- TASK PROMPT
Within the records, which lines hold the string "Zaakceptuj"? Report each one by copying it.

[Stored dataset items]
Start of Block

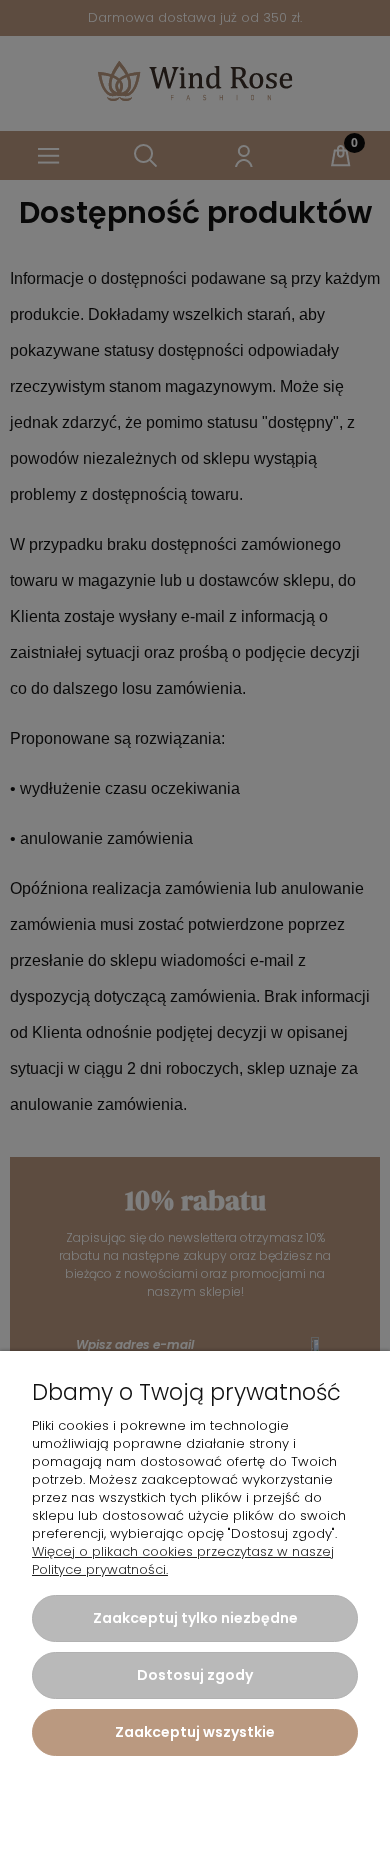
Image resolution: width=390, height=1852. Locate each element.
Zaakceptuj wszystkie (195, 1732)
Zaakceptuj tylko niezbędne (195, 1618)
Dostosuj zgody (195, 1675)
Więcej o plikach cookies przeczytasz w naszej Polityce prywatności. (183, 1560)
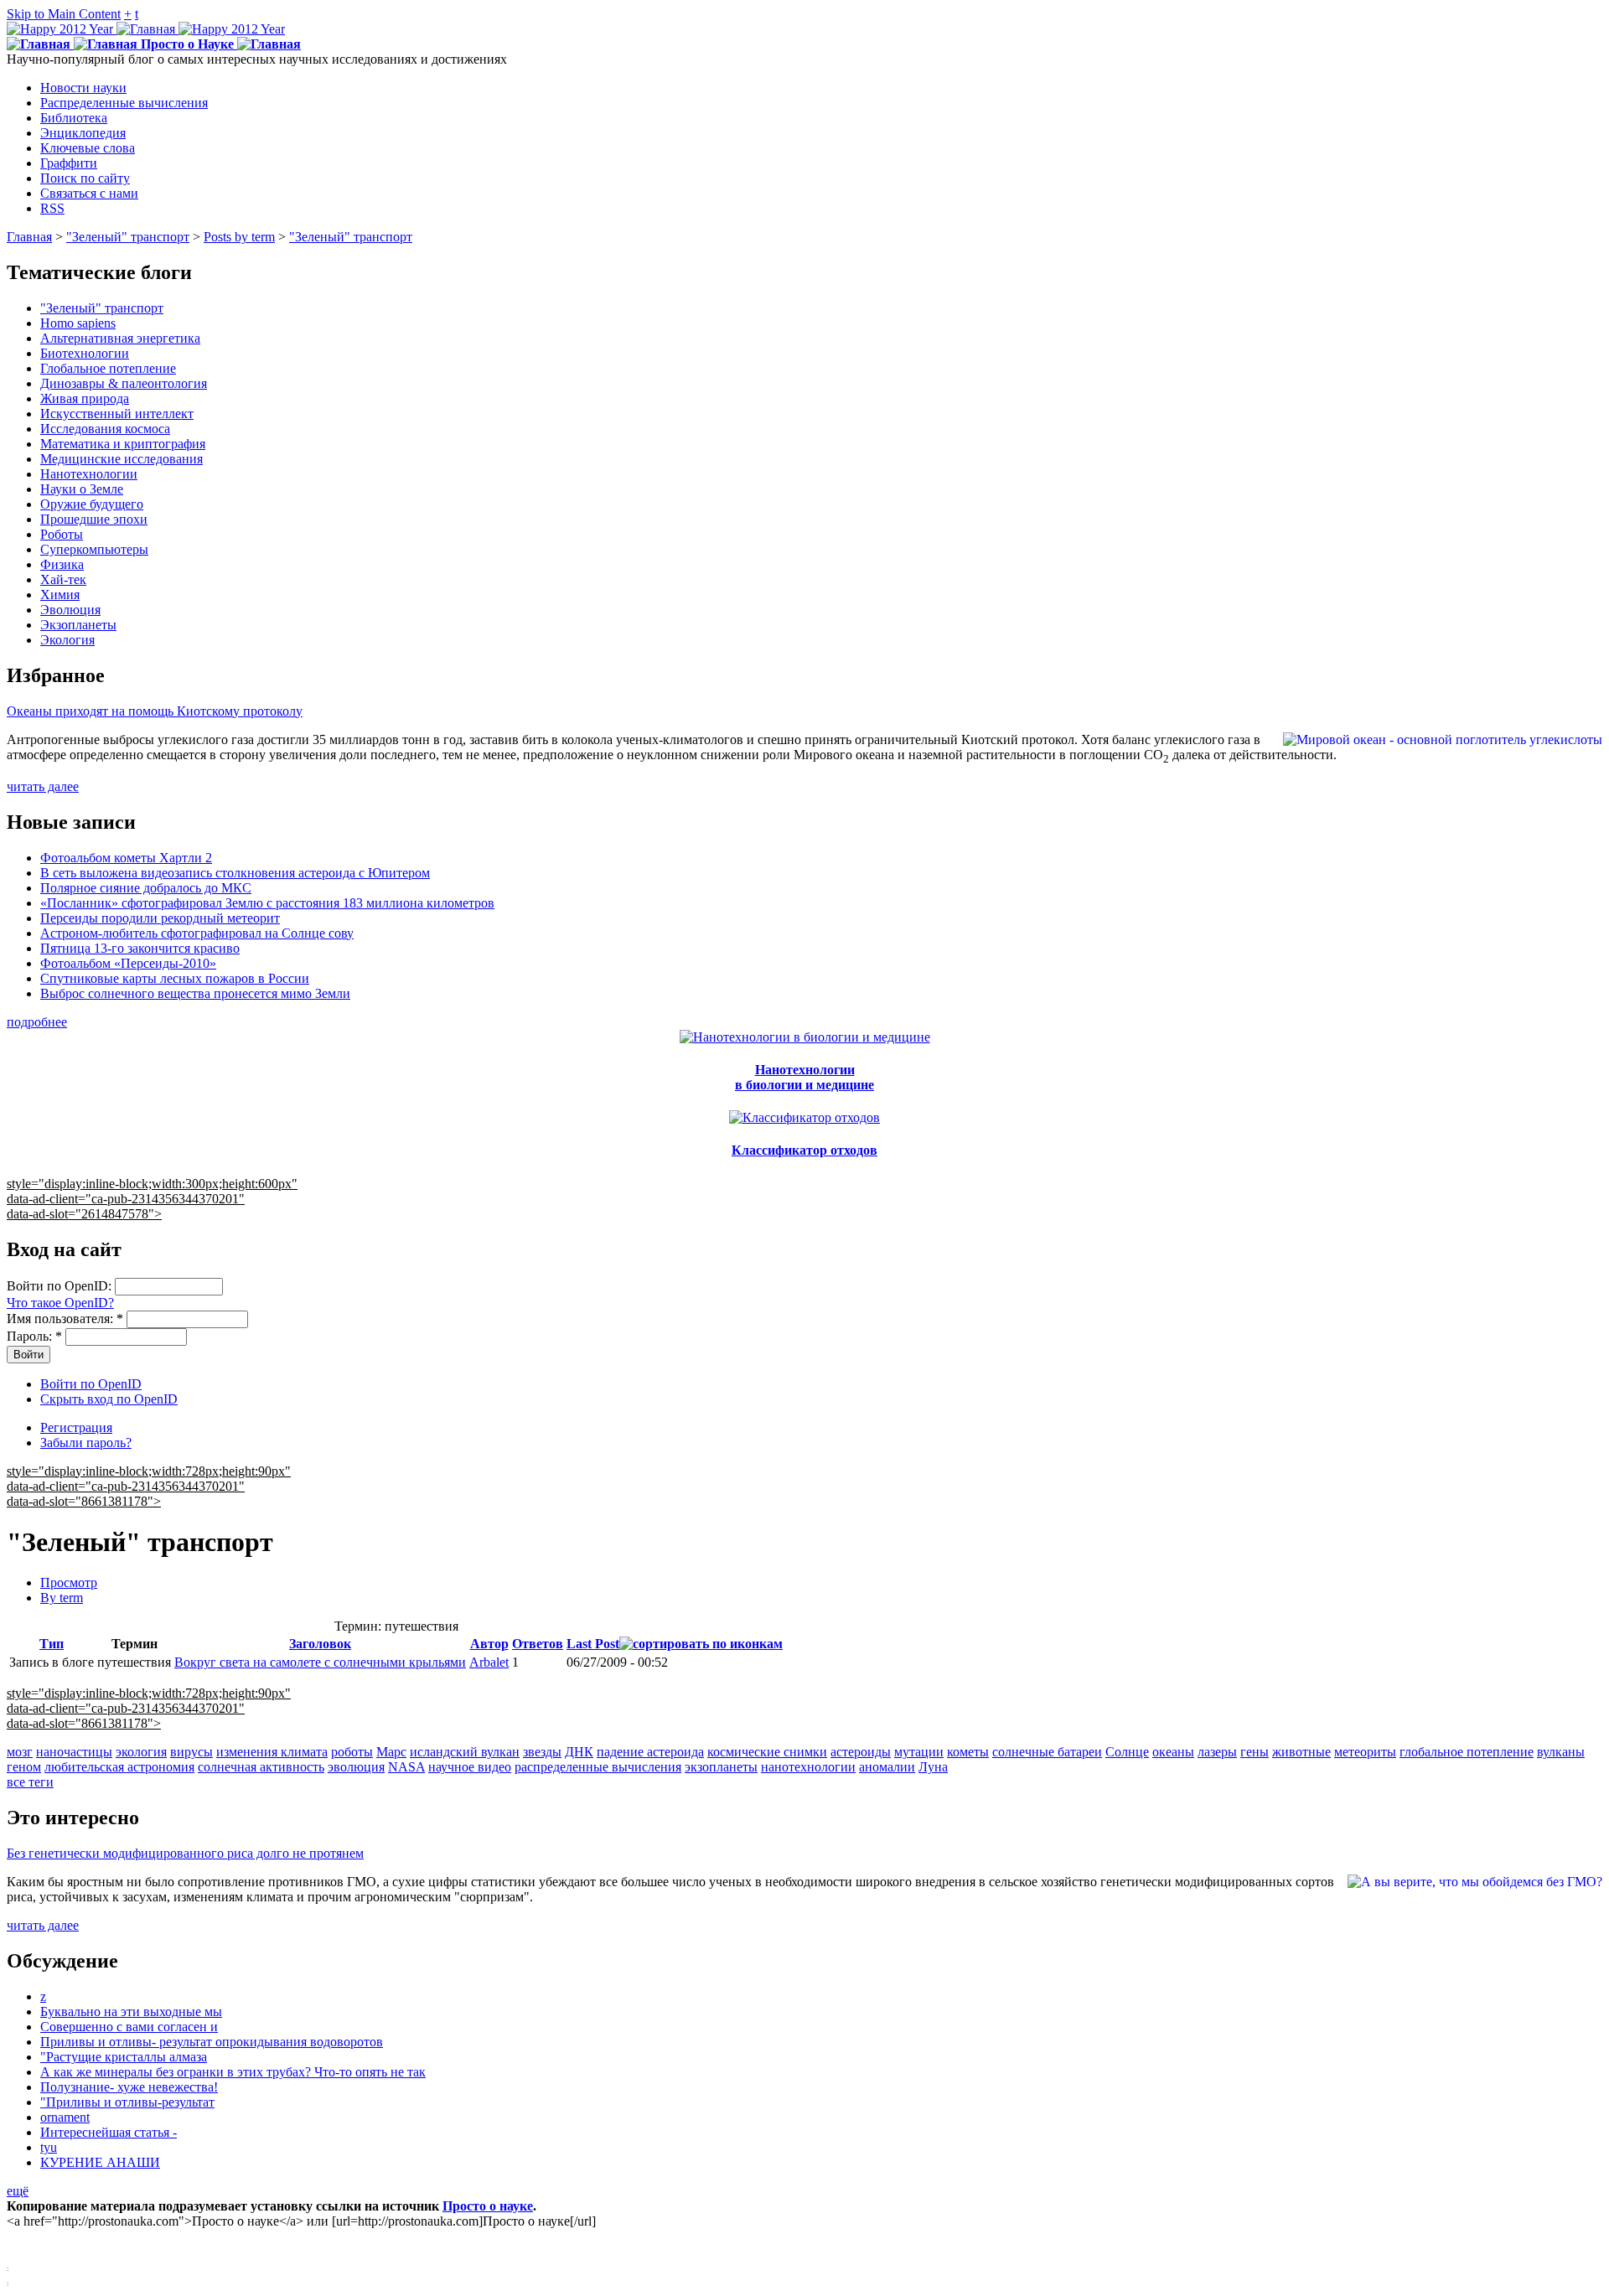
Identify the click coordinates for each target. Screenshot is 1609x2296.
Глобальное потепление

End of Block

- TASK OUTPUT
Zaakceptuj wszystkie (195, 1732)
Zaakceptuj tylko niezbędne (195, 1618)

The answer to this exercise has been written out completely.